Baca berita tanpa iklan. Gabung Kompas.com+

Tingkat Konsentrasi Timbal di Udara Berdampak pada Kematian Bayi

Kompas.com - 18/03/2025, 17:00 WIB
Monika Novena,
Yunanto Wiji Utomo

Tim Redaksi

Sumber Futurity

KOMPAS.com - Timbal diketahui menyebabkan dampak buruk bagi kesehatan melalui berbagai paparan.

Kini, penelitian yang dipimpin Carnegie Mellon University di Pennsylvania, Amerika Serikat, makin menambah daftar panjang dampak timbal terhadap manusia.

Studi tersebut menemukan bahwa konsentrasi timbal di udara ternyata menjadi salah satu penyebab kematian bayi.
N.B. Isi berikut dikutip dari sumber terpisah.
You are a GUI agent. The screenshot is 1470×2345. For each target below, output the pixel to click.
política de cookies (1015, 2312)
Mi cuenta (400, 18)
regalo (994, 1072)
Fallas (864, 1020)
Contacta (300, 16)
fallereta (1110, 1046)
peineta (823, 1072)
Konsentrasi timbal yang tinggi menyebabkan kadar timbal dalam darah anak-anak di seluruh dunia tinggi.

Konsentrasi timbal di udara yang ditemukan baik itu di negara maju dan berkembang ini sebagian besar dihasilkan oleh emisi industri.

Baca juga: Polusi Udara Sebabkan Pasien Rawat Inap Terkait Kesehatan Mental Naik

Melansir Futurity, Selasa (11/3/2025), dalam studi ini, para peneliti menggunakan data emisi timbal di udara untuk memperkirakan dampak konsentrasi timbal di udara terhadap kematian bayi.

Studi kemudian menemukan hubungan yang signifikan secara statistik antara konsentrasi timbal di udara dan kematian bayi.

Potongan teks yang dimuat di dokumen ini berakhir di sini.